I was particularly excited about making a kind of Acorn pasta that I’d seen ‘Fergus the Forager’ experimenting with. It didn’t quite work out as planned but it still tasted delicious and eating anything made from acorns you’ve processed yourself is always such a delight after the hours of work that goes into the preparation. They need to be picked, dried, shelled, winnowed, ground, cold leached, dried and then ground again. Another blog entry for sure! I mixed the flour with Carrageen moss, which was gifted to me by native Irish herbalist Margaret Kitty, helping it to stick together and gave it a kind of sticky-pasta-y texture. This, combined with the reindeer blood sausage, was a Stone Age dish from heaven. The Reindeer blood pudding was made by stuffing the large intestine with the blood which had been mixed with cat tail root flour and a range of other wild goodies (listed above) until it tasted just right. We made a good few tester pancakes before committing to one combination. We mixed another with lignon berries to have a savoury and a sweet blood pudding. Who says our Ancestors didn’t eat well?!
The reindeer, skinned and gutted, hung beside the fire side, gently smoking. Its proximity to the fire stopped it from freezing in the night, apart from the one night when it reached -17 degrees. Slowly, though not too slowly, the reindeer grew smaller. Using our flint tools (A bi-face worked particularly well) we would take different parts for different days. Warning: If you’re not into reading about eating meat, you might want to skip this bit!
After the organs, we moved on to the neck and legs which were mostly cut and used for stewing or roasting. The ribs were hung over the fire and roasted. The spine was lain around the fire pit to slowly roast and then suck out the delicious spinal cord. The same happened with the bones which were cracked open to reveal the nutritious and delicious bone marrow. Like a French restaurant… only different…
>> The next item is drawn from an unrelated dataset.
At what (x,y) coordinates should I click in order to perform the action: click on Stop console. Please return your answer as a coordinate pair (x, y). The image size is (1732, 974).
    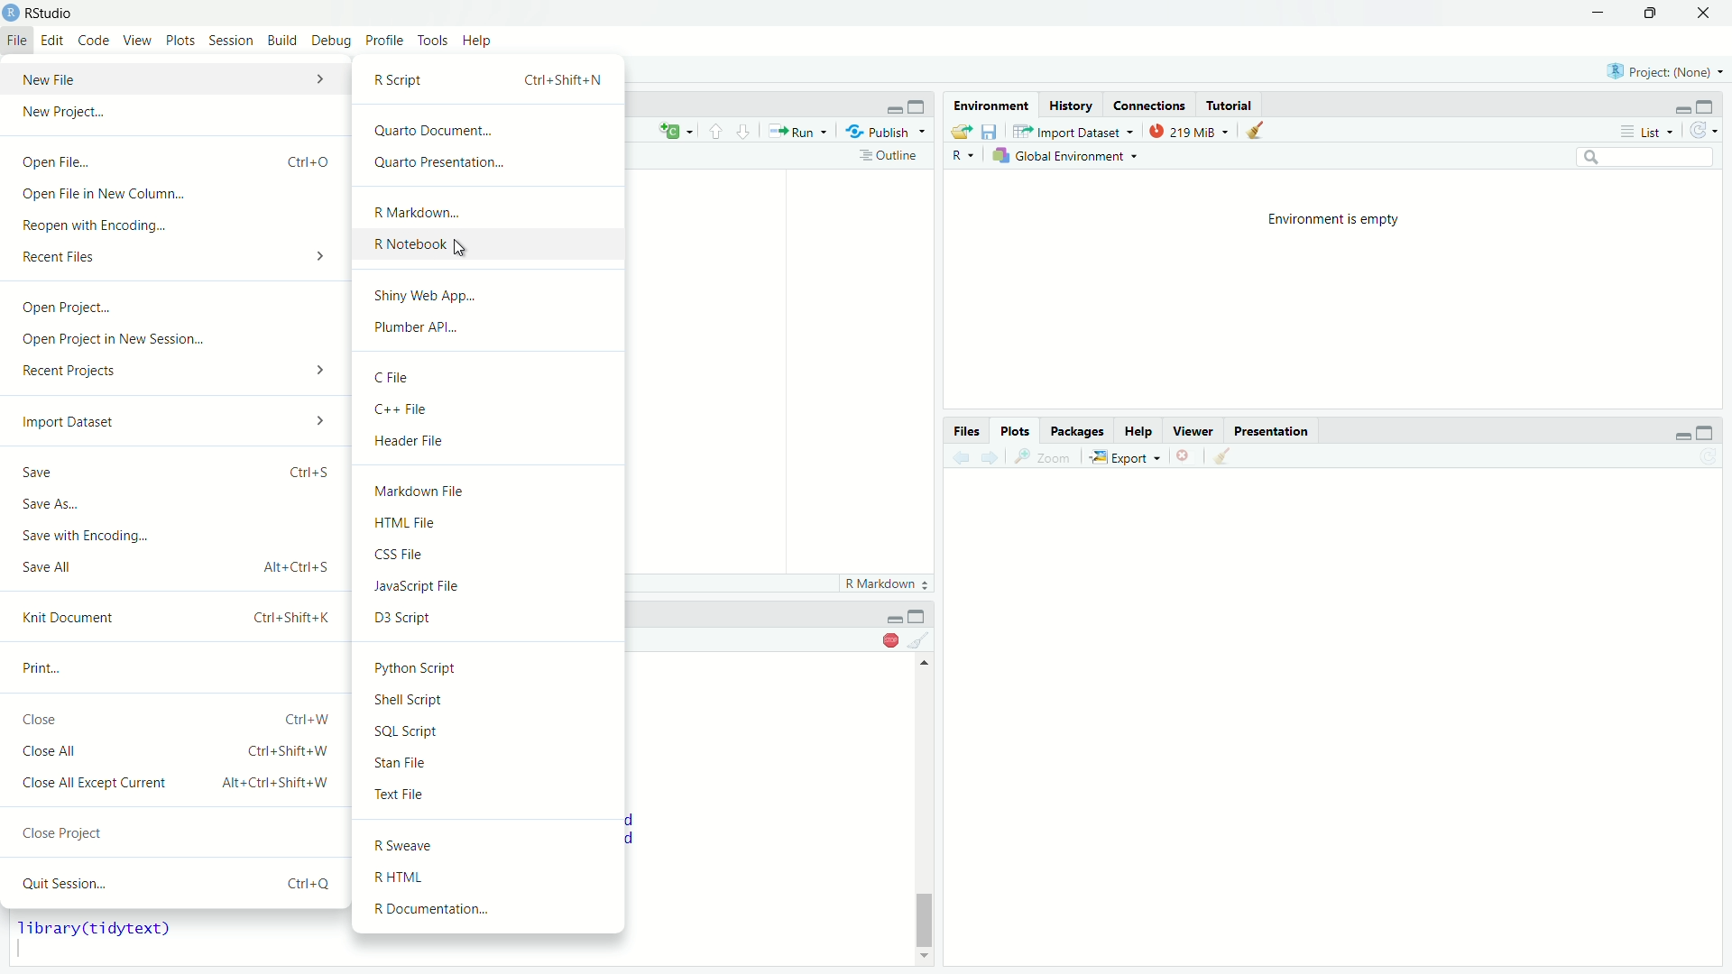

With the reindeer looking severely depleted by this stage, we moved on to the back strap. The long piece of tender meat where our sirloins come from. This piece is covered with the longest stretch of sinew in the animal’s body (The back legs are also a good source). The sinew is carefully peeled away, scraped, and dried to then become an extremely strong sewing thread.
A lot of the meat, including the back strap, just went straight onto birch sticks and roasted directly over the fire. The taste of this back strap was incredible; it was so soft it almost didn’t seem like it had come from an animal at all!
The front legs were the last parts to go into the stew and on to our skewers.
We cooked mostly in one big clay pot which was carefully placed on the embers to cook the food held inside. We had one large fire pit and usually had about three fires on the go at the one time. One with a mix of flames and embers to cook the never-ending reindeer meat skewers (to feed the hollow 2 year old- she must have been hollow because I don’t know where else she was putting that meat!), another fire of mostly flames was used to create new embers, and one of only embers on which the clay pot would sit. We would (very) carefully move the clay pot on to new embers, rather than moving the embers to the pot.
The beginning of the Neolithic period is demarcated by the appearance of ceramics in Finland. I can’t imagine not having this clay pot. It held everything. Of course, we could cook our meat just on sticks but the welcome feeling of hot broth when you’ve been out playing in the snow all day just can’t be paralleled.